Product sampling (sharing) creates interest in her CDs and performances. (I bought the CD on site, then came home and ordered the book. And I am going to share her brand with a few people when I give them the CD for Christmas.)

Entertainers are doing some of the most exciting marketing around today by using the new rules of marketing and PR defined by David Meerman Scott – even as piracy and other trends disrupt their industry and the traditional ways they have made money. Marketers in other industries should pay attention and look for inspiration in what entertainers are doing.

Monday, December 7, 2009

Public Relations Pros: To Get a Seat at the Table, First Get Out of the Highchair


Good PR professionals are always-on, trustworthy representatives of the brand – just like the CEO

Public relations professionals often complain that senior management doesn’t take them – or the discipline – seriously. They say that PR often isn’t involved at a strategic level.
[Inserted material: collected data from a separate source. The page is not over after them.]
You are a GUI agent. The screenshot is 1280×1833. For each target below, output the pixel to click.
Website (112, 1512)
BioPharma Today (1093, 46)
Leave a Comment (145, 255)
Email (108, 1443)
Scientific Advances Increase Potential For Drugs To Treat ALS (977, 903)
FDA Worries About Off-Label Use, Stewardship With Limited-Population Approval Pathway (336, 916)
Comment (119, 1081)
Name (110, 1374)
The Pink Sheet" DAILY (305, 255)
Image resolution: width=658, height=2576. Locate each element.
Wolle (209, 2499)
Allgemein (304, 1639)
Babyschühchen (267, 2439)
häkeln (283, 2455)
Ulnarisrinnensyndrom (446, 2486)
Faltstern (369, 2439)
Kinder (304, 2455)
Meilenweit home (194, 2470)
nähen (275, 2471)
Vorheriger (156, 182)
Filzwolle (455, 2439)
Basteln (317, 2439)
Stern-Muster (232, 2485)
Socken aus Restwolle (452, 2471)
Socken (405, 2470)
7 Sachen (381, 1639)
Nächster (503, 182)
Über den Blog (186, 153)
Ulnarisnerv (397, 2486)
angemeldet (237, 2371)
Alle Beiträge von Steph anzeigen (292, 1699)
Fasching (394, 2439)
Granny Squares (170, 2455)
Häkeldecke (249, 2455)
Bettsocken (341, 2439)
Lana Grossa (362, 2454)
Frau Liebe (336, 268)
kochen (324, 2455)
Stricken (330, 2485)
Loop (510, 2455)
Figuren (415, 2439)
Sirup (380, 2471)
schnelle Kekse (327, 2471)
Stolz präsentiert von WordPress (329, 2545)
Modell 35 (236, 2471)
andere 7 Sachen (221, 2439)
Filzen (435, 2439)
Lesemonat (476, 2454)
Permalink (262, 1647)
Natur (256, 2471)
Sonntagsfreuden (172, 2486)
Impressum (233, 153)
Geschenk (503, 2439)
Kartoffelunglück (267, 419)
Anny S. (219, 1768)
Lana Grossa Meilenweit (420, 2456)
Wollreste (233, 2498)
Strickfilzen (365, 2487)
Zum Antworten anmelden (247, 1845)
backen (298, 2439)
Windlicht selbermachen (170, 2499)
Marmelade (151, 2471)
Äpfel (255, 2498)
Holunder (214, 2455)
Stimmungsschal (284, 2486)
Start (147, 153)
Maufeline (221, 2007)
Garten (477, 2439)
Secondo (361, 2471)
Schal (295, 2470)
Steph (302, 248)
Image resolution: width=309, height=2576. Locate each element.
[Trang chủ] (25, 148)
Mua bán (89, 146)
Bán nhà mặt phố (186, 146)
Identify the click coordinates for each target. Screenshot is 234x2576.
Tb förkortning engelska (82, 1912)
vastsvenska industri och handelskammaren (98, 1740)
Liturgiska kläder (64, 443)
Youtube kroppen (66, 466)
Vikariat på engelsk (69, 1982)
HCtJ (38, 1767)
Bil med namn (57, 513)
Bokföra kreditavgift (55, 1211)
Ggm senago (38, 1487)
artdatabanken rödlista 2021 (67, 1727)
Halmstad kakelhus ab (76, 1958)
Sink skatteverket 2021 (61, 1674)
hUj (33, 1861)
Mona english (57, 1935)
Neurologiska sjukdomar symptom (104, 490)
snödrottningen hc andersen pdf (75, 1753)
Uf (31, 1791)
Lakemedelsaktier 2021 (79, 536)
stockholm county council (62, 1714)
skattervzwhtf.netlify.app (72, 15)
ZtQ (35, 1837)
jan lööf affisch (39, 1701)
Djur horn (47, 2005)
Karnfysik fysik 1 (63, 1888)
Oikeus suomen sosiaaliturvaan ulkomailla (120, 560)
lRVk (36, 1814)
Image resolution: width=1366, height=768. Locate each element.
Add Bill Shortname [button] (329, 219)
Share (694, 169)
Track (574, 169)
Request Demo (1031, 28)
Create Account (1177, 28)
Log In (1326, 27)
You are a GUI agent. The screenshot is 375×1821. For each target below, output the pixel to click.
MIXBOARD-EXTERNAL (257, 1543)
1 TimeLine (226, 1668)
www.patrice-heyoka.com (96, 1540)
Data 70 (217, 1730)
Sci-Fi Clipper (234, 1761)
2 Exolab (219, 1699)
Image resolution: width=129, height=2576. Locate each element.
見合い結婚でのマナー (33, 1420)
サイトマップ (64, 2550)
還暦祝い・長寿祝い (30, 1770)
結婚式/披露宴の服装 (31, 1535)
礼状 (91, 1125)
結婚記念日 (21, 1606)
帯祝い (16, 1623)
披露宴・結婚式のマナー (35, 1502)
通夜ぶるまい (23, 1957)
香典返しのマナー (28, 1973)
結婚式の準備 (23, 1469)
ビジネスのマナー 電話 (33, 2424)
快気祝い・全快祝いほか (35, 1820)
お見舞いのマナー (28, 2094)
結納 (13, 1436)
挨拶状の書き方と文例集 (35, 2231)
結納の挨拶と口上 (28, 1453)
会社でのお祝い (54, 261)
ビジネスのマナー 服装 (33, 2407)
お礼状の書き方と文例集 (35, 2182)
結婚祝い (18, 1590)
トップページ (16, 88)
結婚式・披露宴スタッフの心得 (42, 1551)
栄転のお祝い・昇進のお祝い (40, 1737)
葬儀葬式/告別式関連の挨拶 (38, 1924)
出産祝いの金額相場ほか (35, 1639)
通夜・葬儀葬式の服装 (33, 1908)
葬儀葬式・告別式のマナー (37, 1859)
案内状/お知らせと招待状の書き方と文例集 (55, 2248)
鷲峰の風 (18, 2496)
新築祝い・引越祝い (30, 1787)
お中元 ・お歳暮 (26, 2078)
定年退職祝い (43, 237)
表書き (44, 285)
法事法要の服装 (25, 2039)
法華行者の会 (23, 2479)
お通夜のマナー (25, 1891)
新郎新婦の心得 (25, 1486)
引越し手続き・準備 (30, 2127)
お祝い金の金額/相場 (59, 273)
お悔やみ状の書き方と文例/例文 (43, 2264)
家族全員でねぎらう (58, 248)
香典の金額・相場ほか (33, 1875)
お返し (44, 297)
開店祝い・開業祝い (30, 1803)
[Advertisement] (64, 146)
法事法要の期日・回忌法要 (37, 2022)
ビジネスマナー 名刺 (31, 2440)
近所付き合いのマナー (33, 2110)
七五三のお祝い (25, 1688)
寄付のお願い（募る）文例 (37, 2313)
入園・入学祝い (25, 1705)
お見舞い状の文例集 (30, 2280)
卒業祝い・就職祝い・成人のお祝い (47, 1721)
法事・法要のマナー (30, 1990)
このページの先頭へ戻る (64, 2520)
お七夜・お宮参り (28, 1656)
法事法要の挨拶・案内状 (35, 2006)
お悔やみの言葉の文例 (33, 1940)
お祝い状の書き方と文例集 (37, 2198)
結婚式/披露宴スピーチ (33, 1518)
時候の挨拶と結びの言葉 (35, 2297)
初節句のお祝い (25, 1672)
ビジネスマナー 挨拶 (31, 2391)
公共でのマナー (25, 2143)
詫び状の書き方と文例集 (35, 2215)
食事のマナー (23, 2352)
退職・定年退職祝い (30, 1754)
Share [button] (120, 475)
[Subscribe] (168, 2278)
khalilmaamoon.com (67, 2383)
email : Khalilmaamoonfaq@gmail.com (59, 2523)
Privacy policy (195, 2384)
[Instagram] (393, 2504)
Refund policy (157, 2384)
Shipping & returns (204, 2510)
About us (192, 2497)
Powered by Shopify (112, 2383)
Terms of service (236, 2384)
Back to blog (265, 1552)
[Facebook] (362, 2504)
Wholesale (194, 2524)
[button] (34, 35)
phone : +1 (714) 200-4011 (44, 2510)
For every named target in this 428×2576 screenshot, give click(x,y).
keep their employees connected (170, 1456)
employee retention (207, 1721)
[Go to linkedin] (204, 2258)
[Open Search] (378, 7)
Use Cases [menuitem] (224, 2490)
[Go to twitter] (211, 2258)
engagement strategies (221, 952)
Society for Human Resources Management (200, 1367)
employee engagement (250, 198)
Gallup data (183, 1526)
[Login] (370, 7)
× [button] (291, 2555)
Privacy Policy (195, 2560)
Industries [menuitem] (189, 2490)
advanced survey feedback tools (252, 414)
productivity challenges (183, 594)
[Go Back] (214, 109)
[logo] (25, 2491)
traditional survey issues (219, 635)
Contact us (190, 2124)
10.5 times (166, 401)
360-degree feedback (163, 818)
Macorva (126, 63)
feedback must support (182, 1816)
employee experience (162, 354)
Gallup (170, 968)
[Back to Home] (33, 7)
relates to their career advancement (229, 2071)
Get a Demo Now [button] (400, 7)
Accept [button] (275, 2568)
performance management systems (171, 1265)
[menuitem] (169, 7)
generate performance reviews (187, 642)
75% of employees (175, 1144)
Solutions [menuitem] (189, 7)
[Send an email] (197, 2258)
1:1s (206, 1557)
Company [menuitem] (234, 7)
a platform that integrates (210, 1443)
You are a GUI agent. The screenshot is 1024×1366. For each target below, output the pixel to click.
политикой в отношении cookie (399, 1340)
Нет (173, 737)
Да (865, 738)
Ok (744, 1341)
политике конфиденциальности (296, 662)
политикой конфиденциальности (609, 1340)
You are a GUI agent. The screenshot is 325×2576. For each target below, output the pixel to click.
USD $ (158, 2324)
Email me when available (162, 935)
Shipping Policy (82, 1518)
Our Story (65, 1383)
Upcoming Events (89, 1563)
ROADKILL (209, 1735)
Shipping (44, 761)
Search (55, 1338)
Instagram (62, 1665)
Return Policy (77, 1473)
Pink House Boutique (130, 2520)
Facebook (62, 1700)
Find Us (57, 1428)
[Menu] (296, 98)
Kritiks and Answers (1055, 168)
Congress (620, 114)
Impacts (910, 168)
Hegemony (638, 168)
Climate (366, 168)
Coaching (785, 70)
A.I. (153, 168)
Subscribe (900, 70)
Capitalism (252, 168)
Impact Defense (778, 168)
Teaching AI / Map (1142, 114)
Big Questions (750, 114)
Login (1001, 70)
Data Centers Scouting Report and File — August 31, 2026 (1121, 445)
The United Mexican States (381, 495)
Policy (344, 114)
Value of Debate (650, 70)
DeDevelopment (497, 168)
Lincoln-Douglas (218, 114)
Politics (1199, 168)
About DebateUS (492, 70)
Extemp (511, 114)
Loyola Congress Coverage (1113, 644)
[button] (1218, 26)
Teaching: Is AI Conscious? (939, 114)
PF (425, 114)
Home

This disrespect prevents professionals from doing their jobs effectively in managing the company’s brand image and contributing to business growth.

But PR has to earn that seat at the table. However, some professionals seem to be striving to achieve just the opposite – they sabotage themselves (and the rest of the profession) through unprofessional business behavior. Here’s an example.

This past weekend, I attended a performance in Massachusetts by my favorite comedian Paula Poundstone. Part of Ms. Poundstone’s show involves engaging audience members in an improvised dialog about their jobs. One audience member mentioned that she had retired from a large insurance company. (The retiree mentioned her employer by name; I am specifically NOT mentioning the company by name because I feel it would be unfair.)

Ms. Poundstone then asked the audience if anyone else worked for the company. A young woman in the balcony shouted out that she did. On further questioning, the young woman said “I write corporate propaganda” for the company, working in the “Internal Communications” department. There was some additional bantering about the young woman’s job and what it involved.

I was appalled. The young woman effectively demeaned her employer in public, in order to aggrandize herself. Regardless of whether there is a corporate policy against such behavior – and having worked in another insurance company, I am willing to bet that there is – this person is supposed to be a professional communicator. What was she thinking?

I can answer that: she wasn’t thinking.

Can you picture the CEO of the company doing this? What about the CFO? The chief counsel? The VP of human resources? Or any other senior manager with whom PR wants to “share the table?”

It’s tempting to write off this incident as an isolated incident, and a mistake committed by an inexperienced professional. But I see this behavior far too frequently. For example: there’s the senior VP of a large PR firm who is notoriously blabby about the internals of her clients’ businesses (and her own agency’s business). Her peers joke about it, but I am guessing that the CEOs or chief counsels of her clients wouldn’t joke about it if they knew about it. How can a client trust her – or her agency for that matter?

I would like to think that this behavior is just thoughtlessness or sloppiness. It’s undoubtedly aggravated by our celebrity culture and the let-it-all-hang-out world of social media. But I believe that there’s an attitude at play here: “I want a grown-up responsible job but still want to be able to act like a child.” Companies can’t afford to have people like this staffing their communications departments –let alone giving them a seat at the table with the CEO.

Mature PR professionals consider themselves always-on representatives of their companies or their clients’ businesses, and act accordingly in public and private. Just like the CEO, CFO and so on.

I have met hundreds of mature, trustworthy PR professionals like this – of all ages –and many do have well-deserved seats at the table.

Companies need to be proactive about protecting themselves by hiring trustworthy adult professionals. Search engines and social media can often reveal potential loose cannons.

As for our young friend, she’ll be lucky if her remarks don’t end up on some future CD of Ms. Poundstone’s.